- AIM OF THE TASK
Put every line of the listing below into a Markdown table with the columns "No." and "Text", numbering each row and skipping blank lines. Leave the pictures out of the table.

§ §

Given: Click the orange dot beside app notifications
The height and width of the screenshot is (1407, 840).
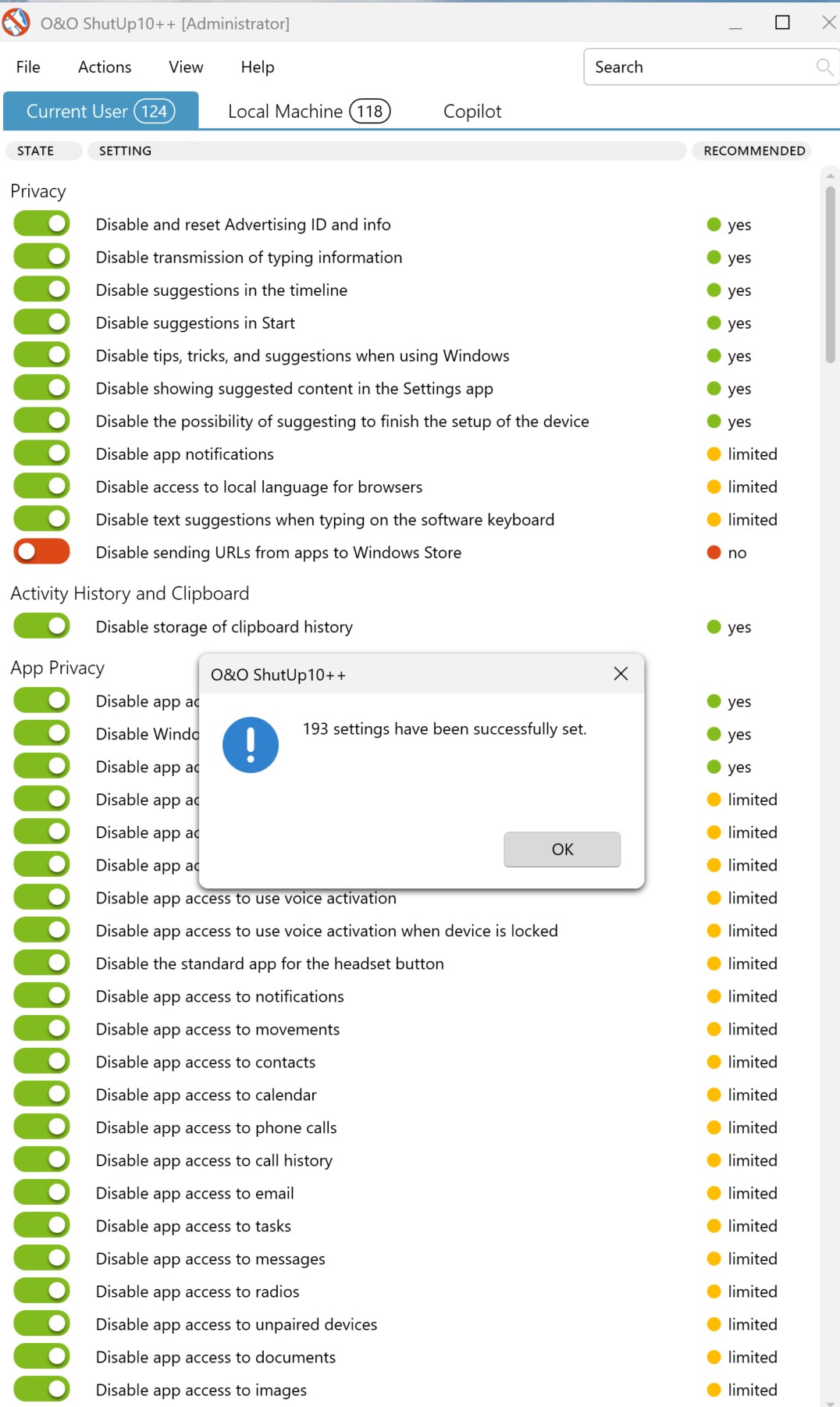Looking at the screenshot, I should click(714, 454).
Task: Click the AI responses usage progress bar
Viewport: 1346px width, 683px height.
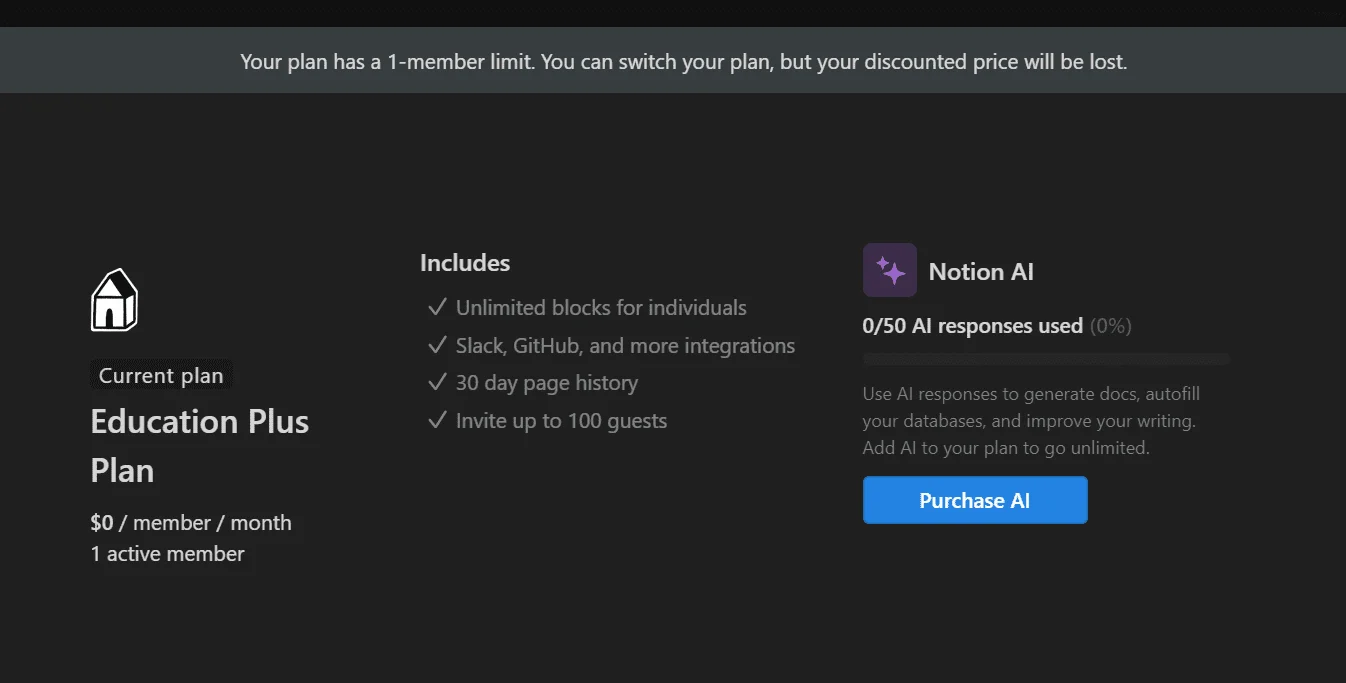Action: (1046, 359)
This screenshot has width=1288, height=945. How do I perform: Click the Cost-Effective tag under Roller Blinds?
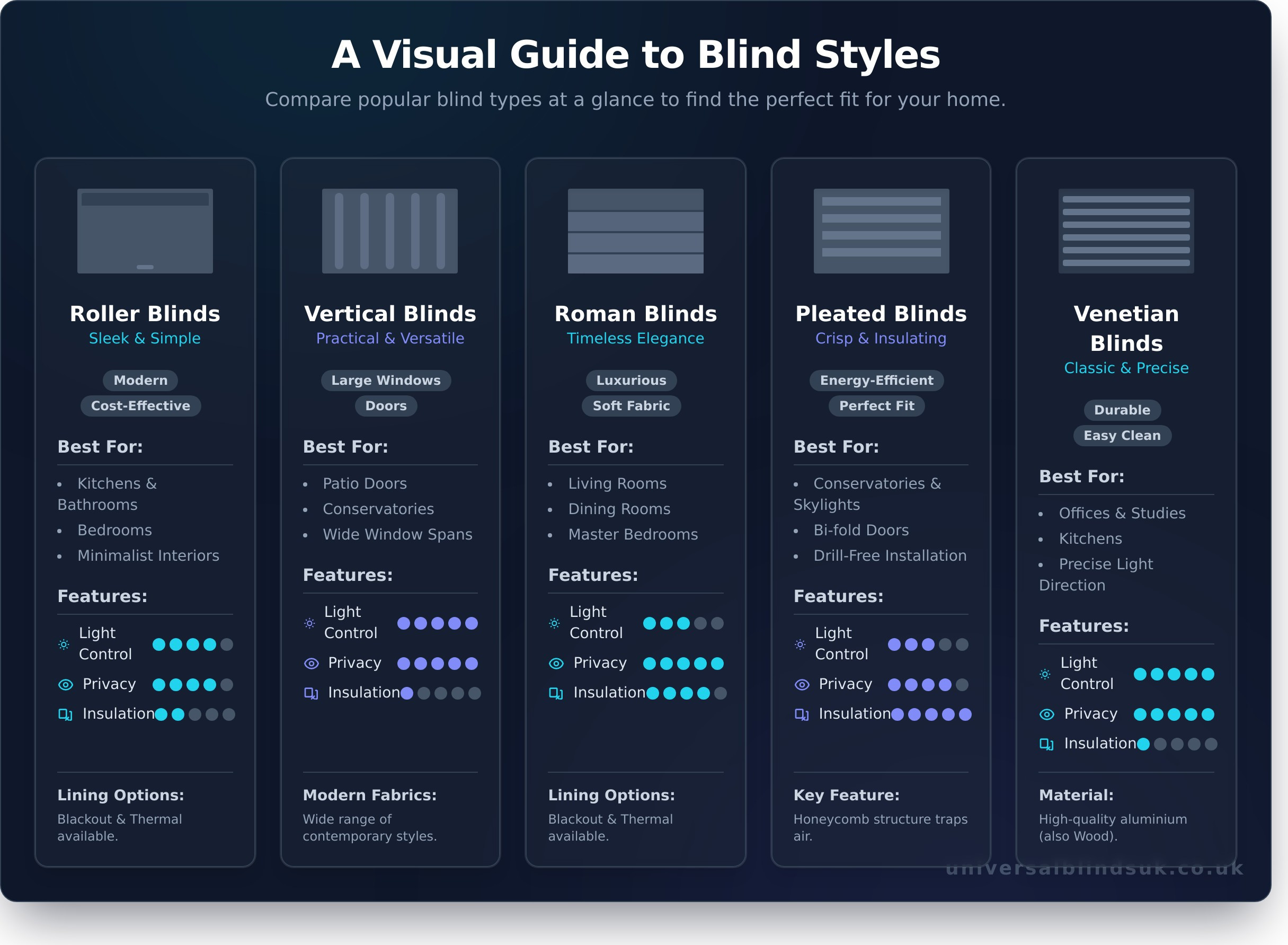pos(140,406)
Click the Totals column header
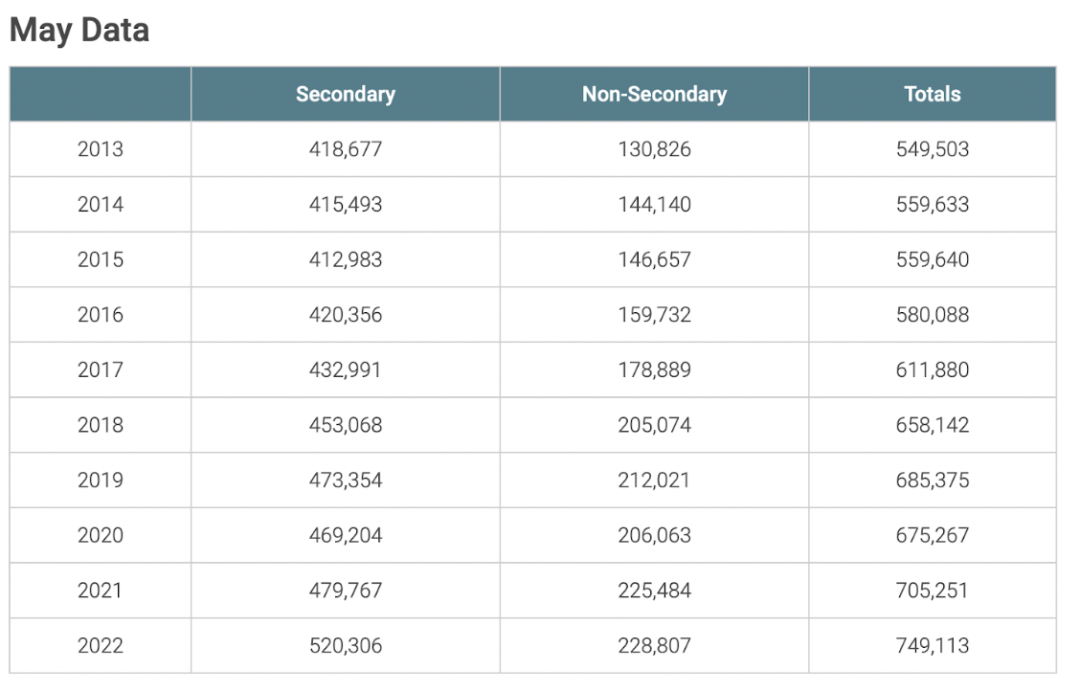Image resolution: width=1080 pixels, height=693 pixels. coord(932,94)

§ §

- TASK OUTPUT
| No. | Text |
|---|---|
| 1 | Given: Click the orange dot beside app notifications |
| 2 | The height and width of the screenshot is (1407, 840). |
| 3 | Looking at the screenshot, I should click(714, 454). |
| 4 | Task: Click the AI responses usage progress bar |
| 5 | Viewport: 1346px width, 683px height. |
| 6 | Action: (1046, 359) |
| 7 | This screenshot has width=1288, height=945. How do I perform: Click the Cost-Effective tag under Roller Blinds? |
| 8 | pos(140,406) |
| 9 | Click the Totals column header |
| 10 | Image resolution: width=1080 pixels, height=693 pixels. coord(932,94) |